**DATA SECTION:**
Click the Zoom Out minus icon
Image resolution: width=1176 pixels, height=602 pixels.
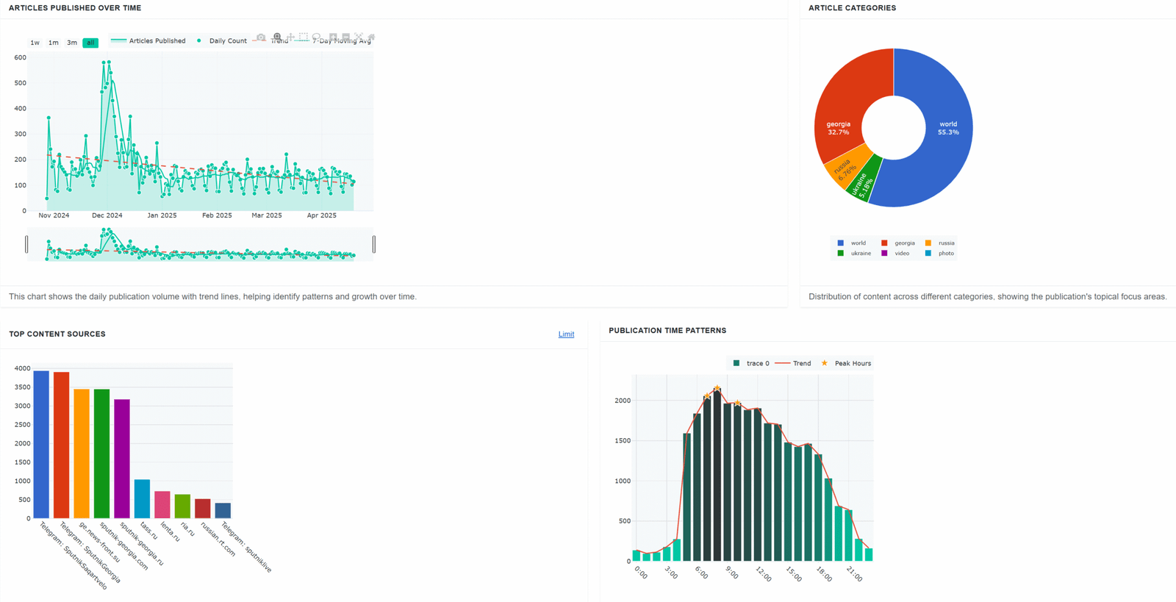(345, 37)
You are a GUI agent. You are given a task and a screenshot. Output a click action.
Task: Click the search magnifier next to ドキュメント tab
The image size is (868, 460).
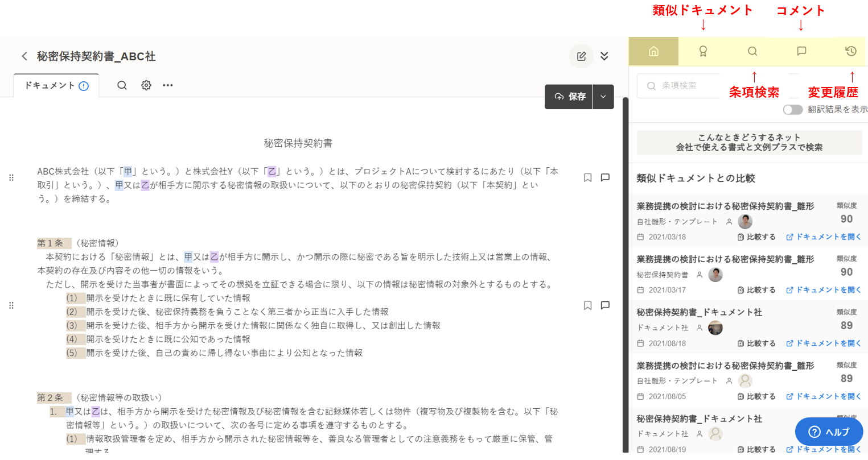click(122, 85)
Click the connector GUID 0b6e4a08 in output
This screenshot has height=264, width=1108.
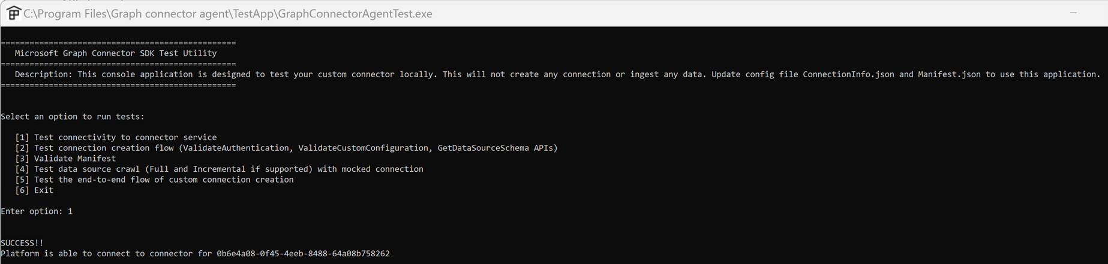click(x=303, y=254)
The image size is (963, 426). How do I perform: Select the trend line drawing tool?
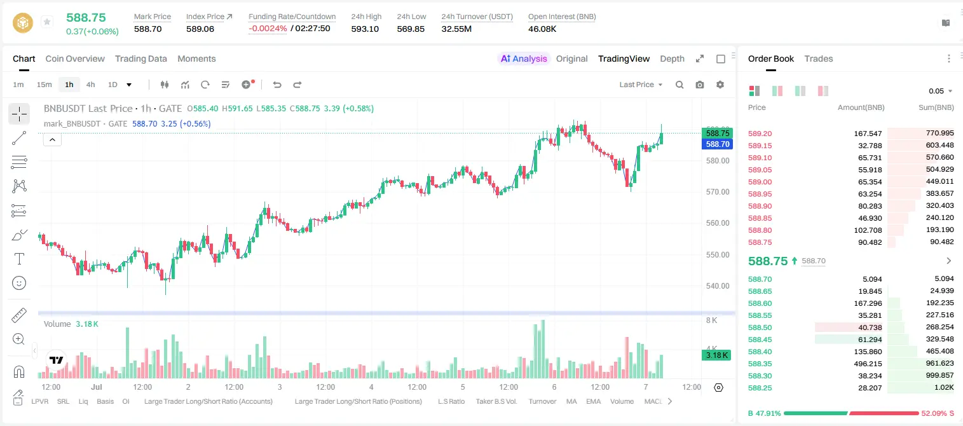tap(19, 138)
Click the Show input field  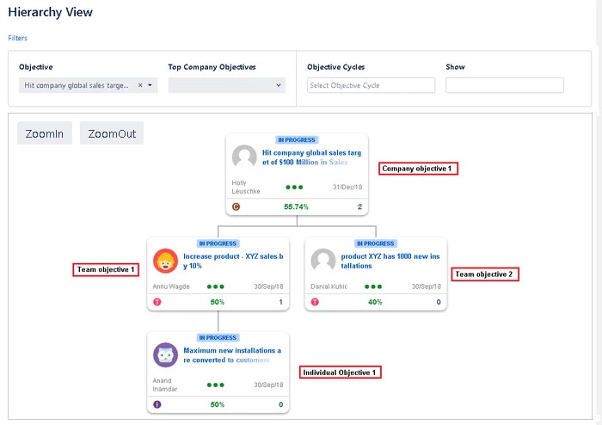(x=504, y=85)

**SHORT TASK:** Can you update the records from the line with "You are a GUI" up to and including the line with "click(x=303, y=254)", putting "screen image" wherever "screenshot" appears and keeping everything else the same? Leave the pictures out of your answer.

**SOLUTION TO THE EXERCISE:**
You are a GUI agent. You are given a task and a screen image. Output a click action.
Task: Click the search magnifier next to ドキュメント tab
The image size is (868, 460).
click(122, 85)
Click the connector GUID 0b6e4a08 in output
This screen image has height=264, width=1108.
click(x=303, y=254)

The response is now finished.